=== EXERCISE INPUTS ===

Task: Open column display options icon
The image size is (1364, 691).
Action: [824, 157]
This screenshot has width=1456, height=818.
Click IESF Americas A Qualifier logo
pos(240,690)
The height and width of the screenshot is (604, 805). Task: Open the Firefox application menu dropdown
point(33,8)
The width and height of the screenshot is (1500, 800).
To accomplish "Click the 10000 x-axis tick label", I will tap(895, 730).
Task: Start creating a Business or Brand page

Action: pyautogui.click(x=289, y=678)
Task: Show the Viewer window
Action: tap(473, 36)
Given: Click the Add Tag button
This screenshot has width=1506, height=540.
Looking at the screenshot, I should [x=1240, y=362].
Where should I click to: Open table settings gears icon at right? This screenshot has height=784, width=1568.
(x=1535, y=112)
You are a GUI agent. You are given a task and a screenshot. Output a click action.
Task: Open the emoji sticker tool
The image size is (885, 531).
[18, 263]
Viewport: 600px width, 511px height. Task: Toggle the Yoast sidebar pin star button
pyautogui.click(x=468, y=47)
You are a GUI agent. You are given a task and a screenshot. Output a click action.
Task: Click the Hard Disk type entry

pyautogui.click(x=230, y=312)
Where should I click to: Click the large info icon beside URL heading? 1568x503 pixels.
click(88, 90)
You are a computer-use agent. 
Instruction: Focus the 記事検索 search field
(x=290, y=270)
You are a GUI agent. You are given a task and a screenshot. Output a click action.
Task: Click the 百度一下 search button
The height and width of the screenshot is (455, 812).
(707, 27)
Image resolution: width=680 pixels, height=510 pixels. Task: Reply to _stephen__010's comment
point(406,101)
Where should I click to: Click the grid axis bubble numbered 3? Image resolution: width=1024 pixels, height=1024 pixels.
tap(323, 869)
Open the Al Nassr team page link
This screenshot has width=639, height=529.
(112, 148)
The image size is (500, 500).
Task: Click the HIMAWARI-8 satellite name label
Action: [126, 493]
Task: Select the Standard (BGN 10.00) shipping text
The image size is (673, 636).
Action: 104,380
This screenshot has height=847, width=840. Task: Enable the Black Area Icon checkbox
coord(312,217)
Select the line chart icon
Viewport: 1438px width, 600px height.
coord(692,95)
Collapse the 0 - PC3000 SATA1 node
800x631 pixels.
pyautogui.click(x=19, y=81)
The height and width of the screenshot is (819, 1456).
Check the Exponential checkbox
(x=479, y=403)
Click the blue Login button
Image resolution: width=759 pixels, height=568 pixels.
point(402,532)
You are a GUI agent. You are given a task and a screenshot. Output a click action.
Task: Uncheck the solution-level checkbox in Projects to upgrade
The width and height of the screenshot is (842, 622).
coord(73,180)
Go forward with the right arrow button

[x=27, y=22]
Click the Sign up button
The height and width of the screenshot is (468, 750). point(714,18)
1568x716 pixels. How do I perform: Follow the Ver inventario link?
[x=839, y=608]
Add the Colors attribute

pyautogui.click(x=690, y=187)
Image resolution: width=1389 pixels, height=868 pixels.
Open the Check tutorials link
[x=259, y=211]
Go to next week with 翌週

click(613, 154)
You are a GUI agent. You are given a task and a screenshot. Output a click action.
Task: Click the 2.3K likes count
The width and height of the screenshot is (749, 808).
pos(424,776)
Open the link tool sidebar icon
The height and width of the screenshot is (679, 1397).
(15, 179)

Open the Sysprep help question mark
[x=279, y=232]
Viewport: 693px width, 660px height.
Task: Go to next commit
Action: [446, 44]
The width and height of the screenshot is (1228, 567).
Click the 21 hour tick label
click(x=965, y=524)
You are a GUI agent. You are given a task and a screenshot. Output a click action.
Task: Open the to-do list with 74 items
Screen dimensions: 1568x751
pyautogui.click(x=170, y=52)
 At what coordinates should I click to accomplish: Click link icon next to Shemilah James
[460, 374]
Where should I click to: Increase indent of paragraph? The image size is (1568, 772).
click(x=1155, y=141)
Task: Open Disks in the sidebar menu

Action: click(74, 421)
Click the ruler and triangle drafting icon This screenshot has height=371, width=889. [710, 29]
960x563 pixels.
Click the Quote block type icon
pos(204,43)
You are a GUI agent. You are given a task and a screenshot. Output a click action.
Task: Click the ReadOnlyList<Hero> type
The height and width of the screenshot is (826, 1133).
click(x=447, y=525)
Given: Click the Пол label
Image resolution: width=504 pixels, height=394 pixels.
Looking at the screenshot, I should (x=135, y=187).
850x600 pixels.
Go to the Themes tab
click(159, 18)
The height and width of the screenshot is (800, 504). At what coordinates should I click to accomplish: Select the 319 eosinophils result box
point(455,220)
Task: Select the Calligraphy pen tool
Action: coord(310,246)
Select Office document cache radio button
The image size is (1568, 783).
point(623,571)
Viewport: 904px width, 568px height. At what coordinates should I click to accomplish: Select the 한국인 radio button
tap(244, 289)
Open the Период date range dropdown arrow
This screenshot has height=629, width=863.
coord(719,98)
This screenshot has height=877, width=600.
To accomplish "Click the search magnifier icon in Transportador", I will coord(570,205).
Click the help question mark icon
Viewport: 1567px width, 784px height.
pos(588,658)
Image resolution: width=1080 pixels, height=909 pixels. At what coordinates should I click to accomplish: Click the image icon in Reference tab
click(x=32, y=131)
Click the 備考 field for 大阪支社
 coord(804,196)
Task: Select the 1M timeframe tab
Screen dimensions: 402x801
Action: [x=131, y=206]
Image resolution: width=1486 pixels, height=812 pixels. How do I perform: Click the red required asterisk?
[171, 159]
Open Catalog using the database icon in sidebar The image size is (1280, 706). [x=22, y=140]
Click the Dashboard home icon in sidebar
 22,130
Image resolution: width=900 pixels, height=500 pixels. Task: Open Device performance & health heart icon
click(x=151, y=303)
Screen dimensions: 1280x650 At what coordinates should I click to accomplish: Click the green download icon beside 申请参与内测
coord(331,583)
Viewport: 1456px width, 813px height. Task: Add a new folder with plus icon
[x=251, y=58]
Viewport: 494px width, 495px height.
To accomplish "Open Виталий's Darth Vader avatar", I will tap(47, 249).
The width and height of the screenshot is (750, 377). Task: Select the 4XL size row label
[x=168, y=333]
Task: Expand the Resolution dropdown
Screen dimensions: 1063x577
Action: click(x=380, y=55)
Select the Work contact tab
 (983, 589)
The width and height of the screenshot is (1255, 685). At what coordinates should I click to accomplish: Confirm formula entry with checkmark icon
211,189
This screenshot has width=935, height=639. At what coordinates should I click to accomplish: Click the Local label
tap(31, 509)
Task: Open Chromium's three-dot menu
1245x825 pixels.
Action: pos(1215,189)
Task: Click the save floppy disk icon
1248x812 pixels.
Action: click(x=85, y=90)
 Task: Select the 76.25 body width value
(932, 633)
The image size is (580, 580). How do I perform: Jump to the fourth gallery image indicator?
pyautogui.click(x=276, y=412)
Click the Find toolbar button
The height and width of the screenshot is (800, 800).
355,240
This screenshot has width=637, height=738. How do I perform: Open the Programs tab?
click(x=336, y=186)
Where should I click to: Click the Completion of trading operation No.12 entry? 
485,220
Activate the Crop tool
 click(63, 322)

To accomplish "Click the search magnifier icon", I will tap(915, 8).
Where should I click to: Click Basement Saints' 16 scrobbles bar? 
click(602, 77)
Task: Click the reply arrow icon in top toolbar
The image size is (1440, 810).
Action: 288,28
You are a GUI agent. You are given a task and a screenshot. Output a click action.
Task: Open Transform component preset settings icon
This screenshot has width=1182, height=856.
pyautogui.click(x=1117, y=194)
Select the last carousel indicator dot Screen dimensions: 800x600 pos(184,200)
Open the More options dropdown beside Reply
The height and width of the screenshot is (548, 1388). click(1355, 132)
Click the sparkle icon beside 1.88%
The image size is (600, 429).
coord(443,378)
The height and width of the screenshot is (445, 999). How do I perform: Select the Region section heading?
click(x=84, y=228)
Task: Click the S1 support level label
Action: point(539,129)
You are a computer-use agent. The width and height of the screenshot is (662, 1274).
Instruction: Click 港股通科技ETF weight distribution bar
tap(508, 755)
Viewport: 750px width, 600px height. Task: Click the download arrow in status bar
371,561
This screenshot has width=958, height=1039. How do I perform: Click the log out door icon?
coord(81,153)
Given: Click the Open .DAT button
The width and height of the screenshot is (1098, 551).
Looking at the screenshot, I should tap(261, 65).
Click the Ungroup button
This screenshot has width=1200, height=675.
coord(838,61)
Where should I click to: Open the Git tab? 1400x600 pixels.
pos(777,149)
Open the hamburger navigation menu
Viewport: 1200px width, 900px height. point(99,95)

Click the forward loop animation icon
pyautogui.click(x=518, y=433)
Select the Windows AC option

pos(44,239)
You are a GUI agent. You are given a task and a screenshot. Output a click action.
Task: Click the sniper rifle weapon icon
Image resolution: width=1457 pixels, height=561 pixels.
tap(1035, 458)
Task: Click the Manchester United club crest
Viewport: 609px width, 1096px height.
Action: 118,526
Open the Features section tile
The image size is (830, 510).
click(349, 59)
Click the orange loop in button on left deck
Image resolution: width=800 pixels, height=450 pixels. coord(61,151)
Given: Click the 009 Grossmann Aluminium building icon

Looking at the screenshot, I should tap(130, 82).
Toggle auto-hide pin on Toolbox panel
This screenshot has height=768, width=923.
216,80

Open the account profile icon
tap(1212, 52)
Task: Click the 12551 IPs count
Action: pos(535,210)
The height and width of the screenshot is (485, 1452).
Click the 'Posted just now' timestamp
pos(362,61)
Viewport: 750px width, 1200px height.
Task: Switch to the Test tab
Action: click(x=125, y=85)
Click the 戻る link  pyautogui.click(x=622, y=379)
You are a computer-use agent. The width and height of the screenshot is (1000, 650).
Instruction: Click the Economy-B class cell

===

### PROBLEM STATEMENT
Your answer should be a single number, namely how many lines of the data above hold "computer".

### SOLVED PROBLEM
3